Local authorities have responded by cutting back on services where they face very few or no legal responsibilities. This has led to a marked fall in funding for “discretionary services.”
Spending on planning and development has decreased by 52.8 percent since 2010/2011, with cultural and related services falling by 34.9 percent and highways and transport falling by 37.1 percent.
The British Medical Association reports serious concerns about inadequate levels of public health funding, which has impacted negatively on certain population groups in regards to sexual health, smoking cessation and other issues.
Services covering statutory provision, such as for children, the elderly or disabled, are increasingly at risk. Nine out of 10 councils plan to introduce an additional levy of 2 percent to council tax to cover the cost of social care. While the government has provided an extra £1 billion to councils towards social care in 2020/2021—after years of cuts dwarfing this sum—98 percent of respondents surveyed said that they were unhappy with progress towards a comprehensive social care policy to relieve the pressure these areas already faced.
The cuts to councils’ budgets are imposed by central government, but none of the resulting destruction of council services and the more than 220,000 staff made redundant in local authorities since 2010 could have gone ahead without the collaboration of Labour councils.

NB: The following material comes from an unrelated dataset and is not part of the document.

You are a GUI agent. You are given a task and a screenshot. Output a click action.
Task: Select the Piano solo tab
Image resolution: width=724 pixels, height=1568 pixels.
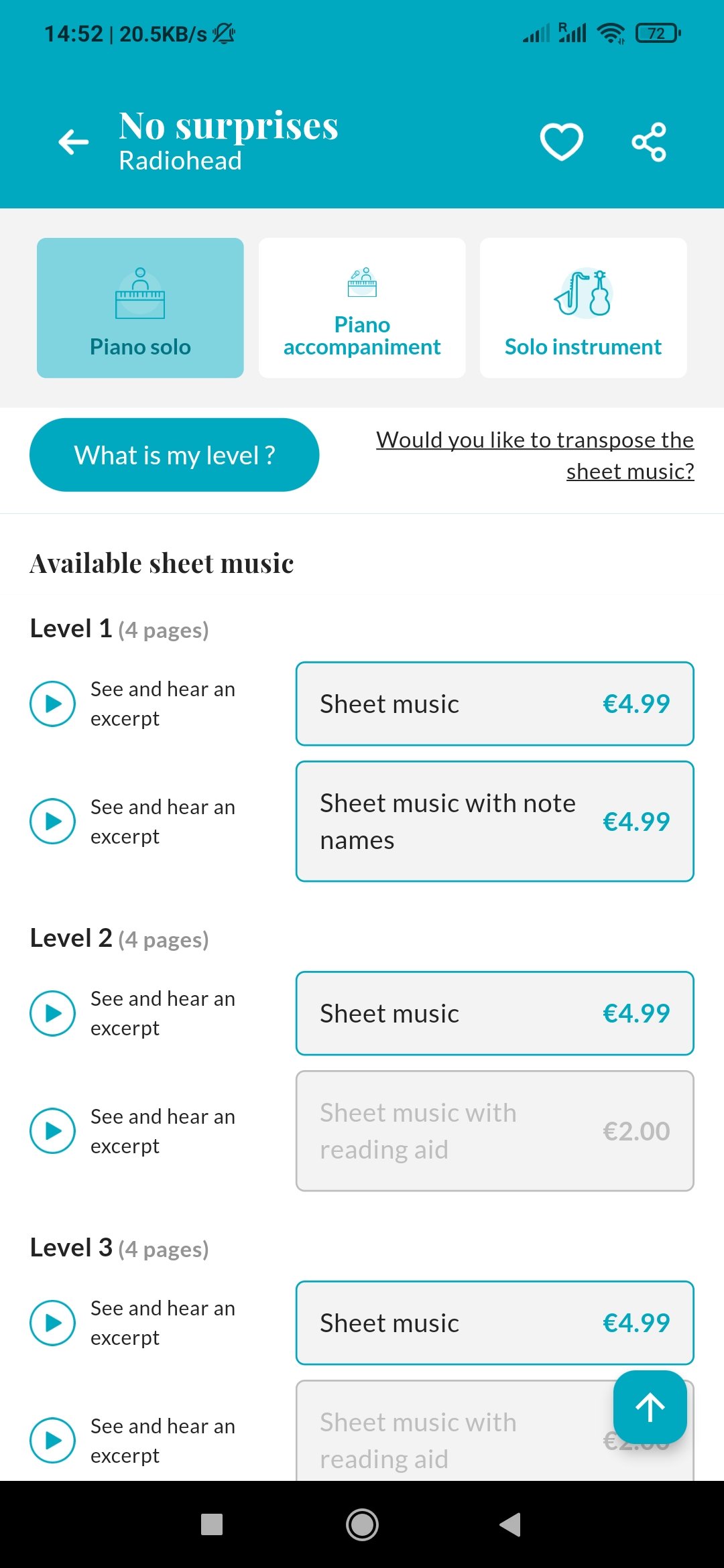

Every major urban conurbation in England and Wales is run by a Labour council, who have imposed every cut demanded of them for a decade. Labour’s nominally “left” leader since 2015, Jeremy Corbyn, and his shadow chancellor John McDonnell played a major role in this. Just weeks after Corbyn won the party leadership, claiming that he would fight austerity, he and McDonnell sent a letter to all Labour councils demanding they abide by the law and impose austerity cuts demanded by the Conservative government.